● **PASSAGE PROVIDED**
Their mask-like markings typically begin behind the eye and extend backward along the sides of the neck .

False water cobra in twirl with gold , black, and brown skin in white background.
False water cobras have large eyes with rounded pupils. They also possess characteristic “face mask” markings.

The morph market is far less diverse for falsies than for more common species, like the ball python.

Still, captive-bred morphs – such as hypomelanistic and lavender varieties – are available.

Hypos” have less black pigment in their skin – resulting in a more yellowish overall coloration.

Lavender” false water cobras – though rare – are incredibly beautiful. Rather than the typical greenish-brown and black coloration, they are pale with various shades of pink, purple, and grey.

It’s quite likely that new morphs will arise from captive breeders over the coming decade, given the increasing popularity of this species.

Still, many keepers prefer the “wild-type” falsie with its ornate pattern and quirky facial mask.

Natural Habitat and Ecology

False water cobras inhabit the humid floodplains of South America in tropical forests, swamps, and marshes.

As a semi-aquatic species, they prefer wetland habitats. They’re also capable of living in drier areas.

 They’re non-arboreal and tend to remain on the forest floor, close to water.

False water cobras are diurnal – meaning that they’re most active during the day.

They’re generalist predators, feeding on a wide range of small vertebrates.

Common prey items include rodents, lizards, frogs, toads, and even fish.

They’re known for being voracious feeders, swallowing prey rapidly – sometimes while it’s still alive!

Little is known about the feeding behavior of wild false water cobras aside from a few published notes.

They can constrict and sometimes drown live prey in captivity, but it’s unclear how they feed in the wild.

A note by Patrik Viana (2019) describes the regurgitation of a pair of toxic cane toads by a false water cobra in Brazil.

One of the toads was still alive, showing their rapid swallowing behavior in action. Details are published in “Herpetological Review,” and you can access the note here.

● **INFORMATION**
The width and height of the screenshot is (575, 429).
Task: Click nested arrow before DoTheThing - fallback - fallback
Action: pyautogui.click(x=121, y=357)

---

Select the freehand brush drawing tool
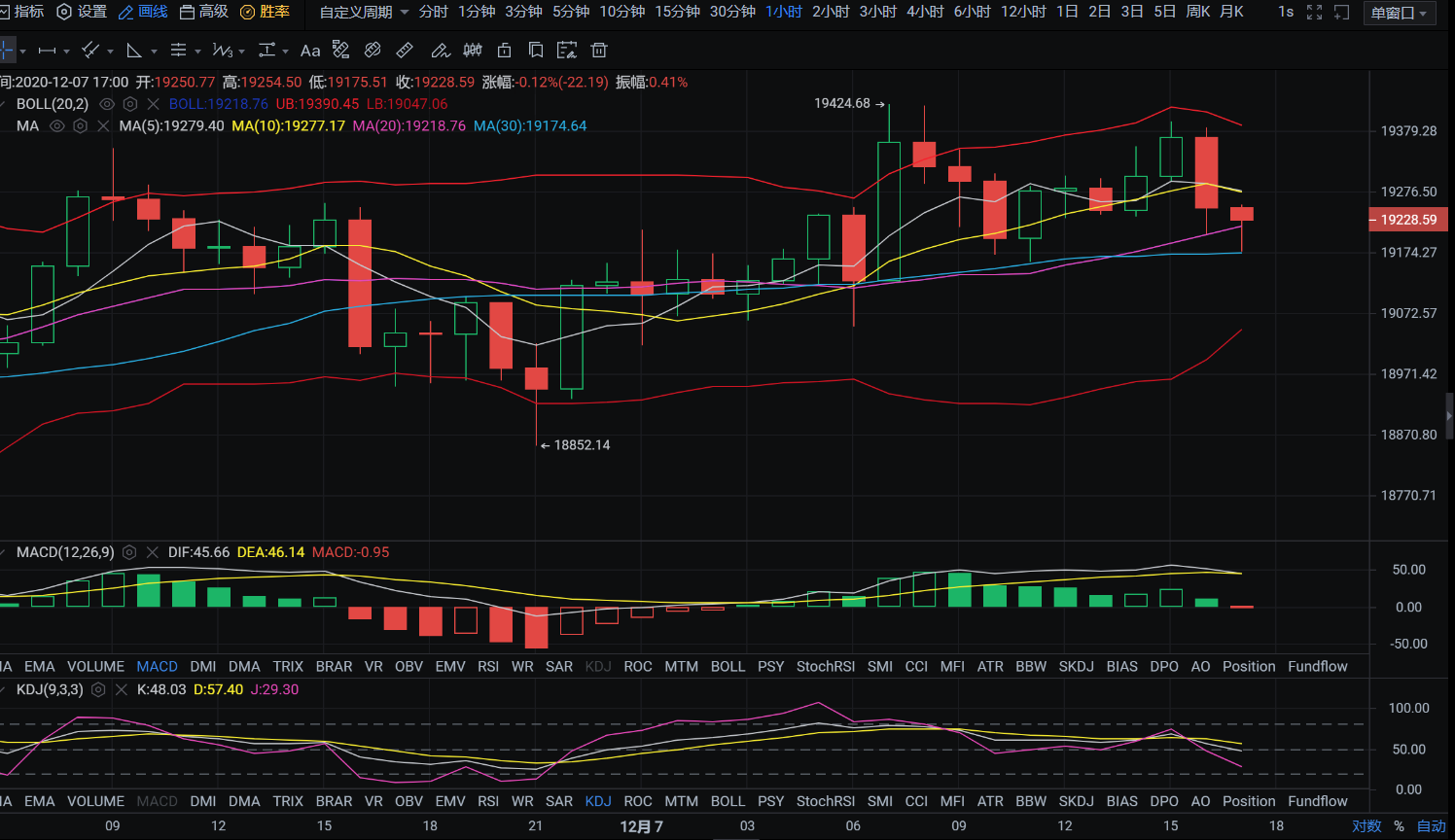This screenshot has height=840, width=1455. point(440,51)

● **ASSIGNED TASK 1**
Using the passage on false water cobras, decide whether each statement agrees with it: (a) False water cobras are most active at night. (b) Hypomelanistic false water cobras have less black pigment in their skin. (c) False water cobras tend to stay on the forest floor rather than in trees. Answer yes or no for each and quote the deciding words.
● **ASSIGNED TASK 2**
List every animal the passage on false water cobras names as a common prey item.
● **ASSIGNED TASK 3**
Transcribe the passage on false water cobras between "As a semi-aquatic" and "during the day.", inclusive.

● **EXERCISE OUTPUT 1**
(a) No: "False water cobras are diurnal – meaning that they’re most active during the day."
(b) Yes: "have less black pigment in their skin – resulting in a more yellowish overall coloration."
(c) Yes: "They’re non-arboreal and tend to remain on the forest floor, close to water."

● **EXERCISE OUTPUT 2**
rodents, lizards, frogs, toads, fish

● **EXERCISE OUTPUT 3**
As a semi-aquatic species, they prefer wetland habitats. They’re also capable of living in drier areas.

 They’re non-arboreal and tend to remain on the forest floor, close to water.

False water cobras are diurnal – meaning that they’re most active during the day.